Alla Scala una Cenerentola sempre giovane


Proseguendo la serie dei revival di produzioni ormai catalogabili come storiche (domanda: nel 2060 si riprenderà ancora la Traviata di Cherniakov?) la Scala ha ospitato ieri la prima della Cenerentola della premiata coppia Abbado-Ponnelle, ripresa a 46 anni di distanza dalla sua originaria comparsa nel 1973. Produzione già riproposta da allora in diverse stagioni (74, 75, 82, 01, 05) e oggi affidata alle esperte mani di Grischa Asagaroff, ben coadiuvata da Marco Filibeck alle luci. Immortalata anche in DVD (con altri interpreti rispetto al ’73, e con riprese fatte in studio e in play-back) nel 1981. E proprio a Claudio Abbado, a 5 anni dalla scomparsa, è dedicata questa ripresa. Che mantiene, più o meno, anche i (consueti) tagli: qualche recitativo secco e i due contributi di Luca Agolini (coro di apertura atto secondo e aria di sorbetto di Clorinda). Cassata anche l’altra componente agoliniana (Alidoro) in favore del Rossini autentico.

Nel progettare la loro Cenerentola, il librettista Ferretti e Rossini si erano posti un obiettivo assai chiaro: sfrondare il racconto di Perrault da ogni e qualsivoglia componente favolistica, magica, miracolistica, bambinesca (aspetti che si reputavano sgraditi se non addirittura offensivi per l’evoluto pubblico romano di allora) per mettere più che altro in risalto - pur in un contesto giocoso - gli aspetti drammatici, sociologici ed etici del racconto, primo fra tutti quello che oggi chiameremmo come pari-opportunità. (Lo stesso Barbiere, di un anno precedente, dietro la maschera del buffo poneva problemi mica da poco, quali l’avvento della borghesia alla guida della società.) Quindi niente comari-fatine, zucche-carrozze e topi-cavalli che appaiono dal nulla, ma solo un po’ di alone arcano col quale rivestire un illuminato filosofo (Alidoro, precettore del principe Don Ramiro, una specie di Marco Pannella ante-litteram) che procura alla povera Angelina i mezzi per godere, appunto, delle pari-opportunità, negatele dal retrivo padre e dalle sorellastre viziate.
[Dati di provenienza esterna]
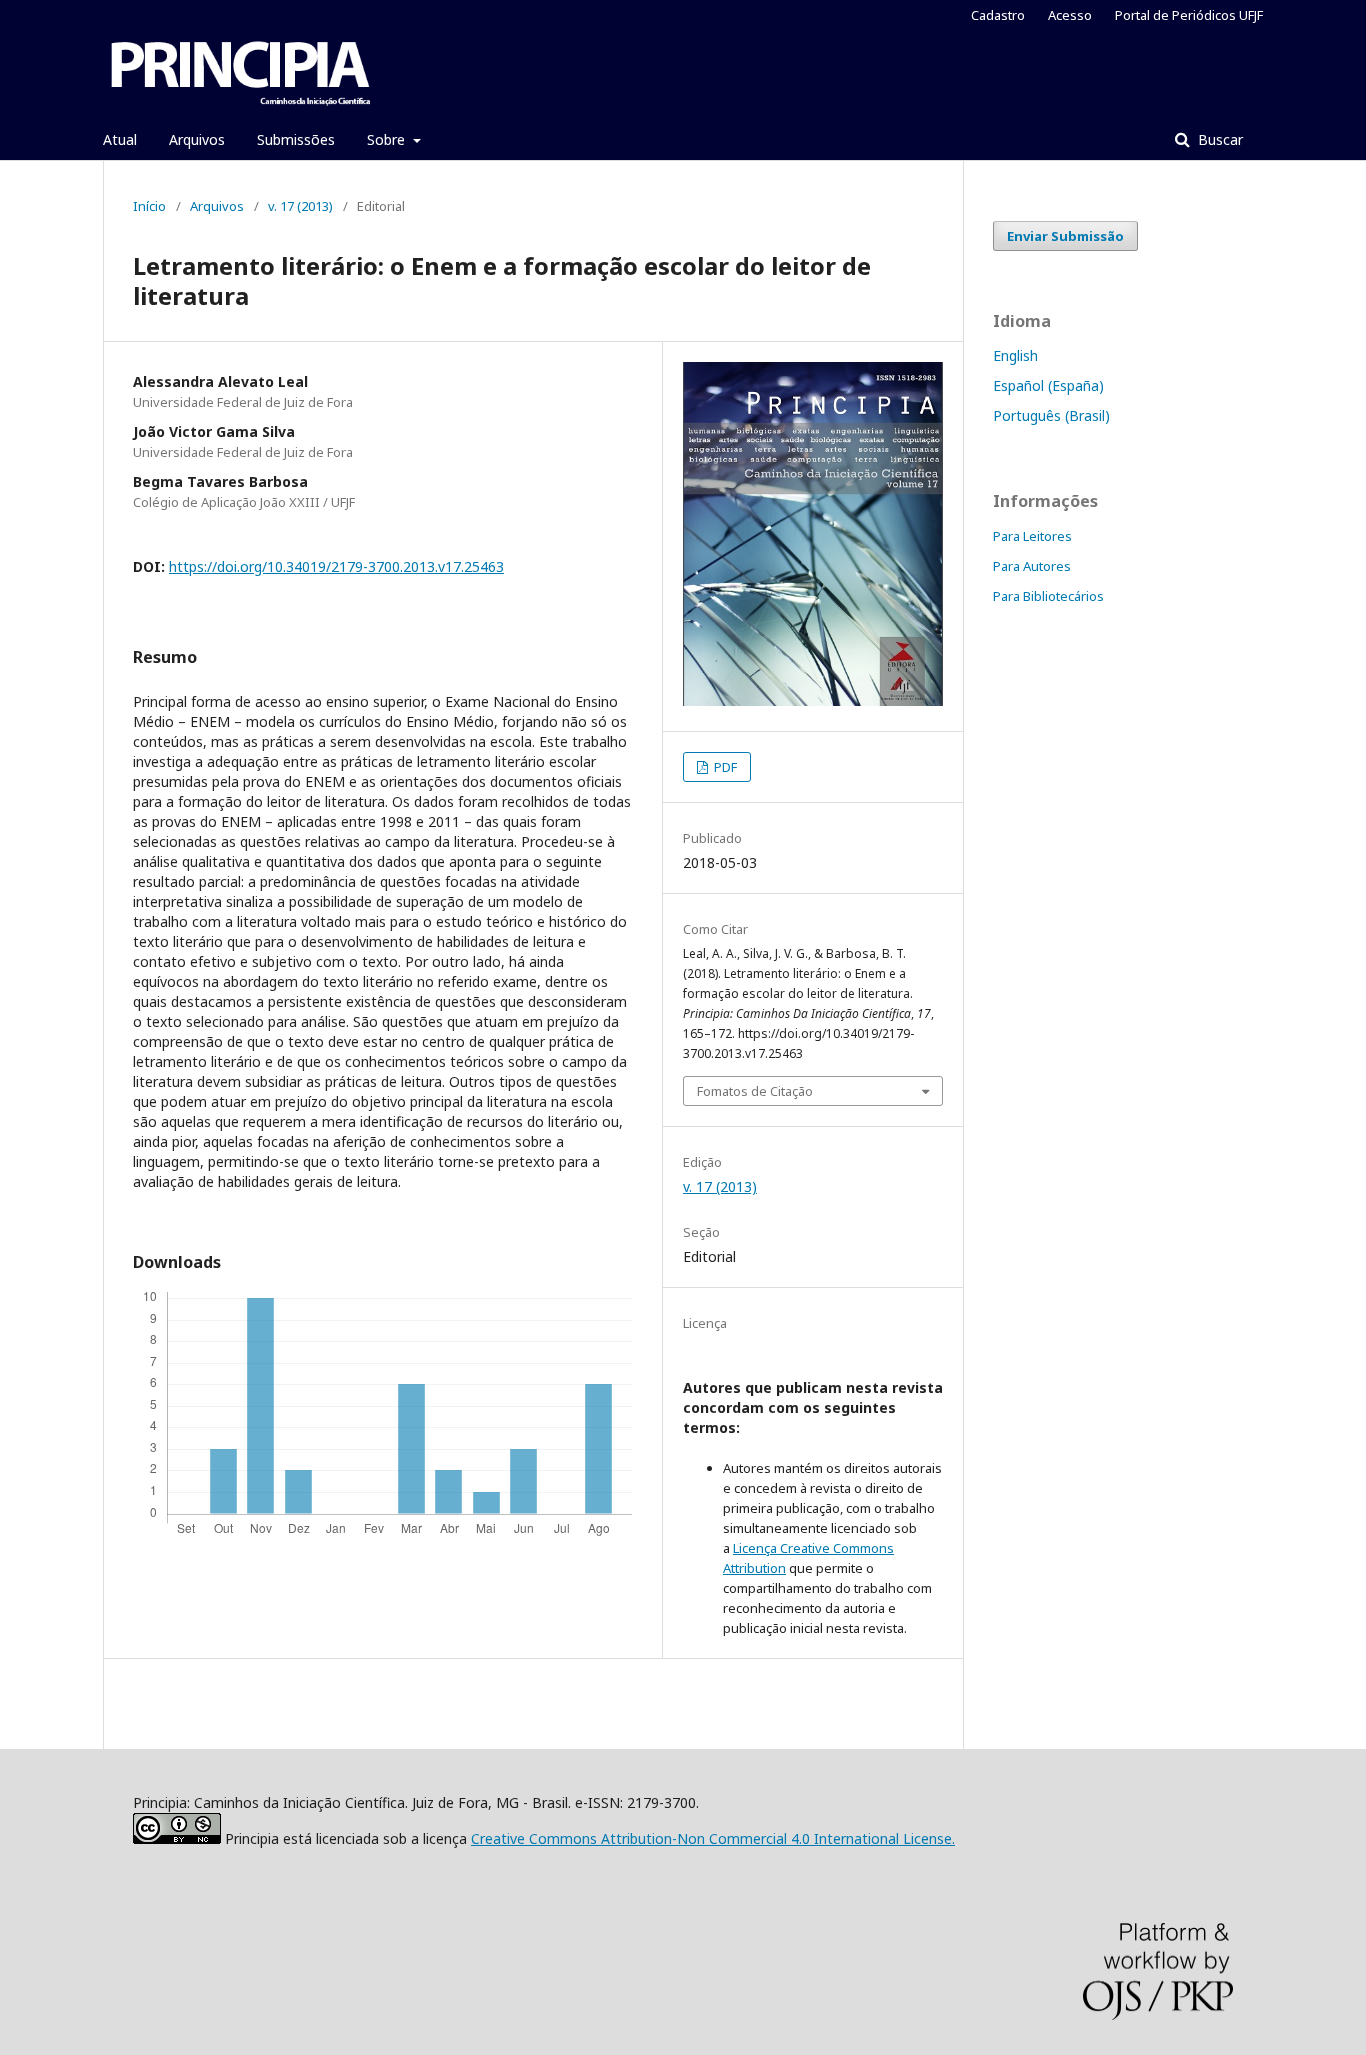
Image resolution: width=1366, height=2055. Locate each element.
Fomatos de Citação (755, 1091)
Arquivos (197, 139)
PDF (724, 767)
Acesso (1070, 15)
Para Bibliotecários (1048, 596)
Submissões (296, 139)
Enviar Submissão (1065, 236)
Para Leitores (1032, 536)
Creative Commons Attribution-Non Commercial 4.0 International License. (713, 1838)
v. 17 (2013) (300, 206)
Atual (120, 139)
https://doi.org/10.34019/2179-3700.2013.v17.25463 (336, 566)
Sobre (388, 139)
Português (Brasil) (1051, 415)
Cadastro (998, 15)
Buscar (1218, 139)
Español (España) (1048, 385)
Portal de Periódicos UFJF (1189, 15)
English (1015, 355)
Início (149, 206)
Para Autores (1032, 566)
E Ponnelle(-Asagaroff) interpreta alla perfezione l’approccio degli Autori, facendone passare il messaggio col mettere in ridicolo gli aspetti più retrivi della società. Niente miracoli, ma nemmeno avanspettacolo: le gag sono limitate allo stretto necessario e tutto viene mantenuto entro i confini del buon gusto. E per questo l’allestimento resiste alla grande anche in tempi di regie fatte solo per far parlare del regista, ma di fatto prodotti usa-e-getta.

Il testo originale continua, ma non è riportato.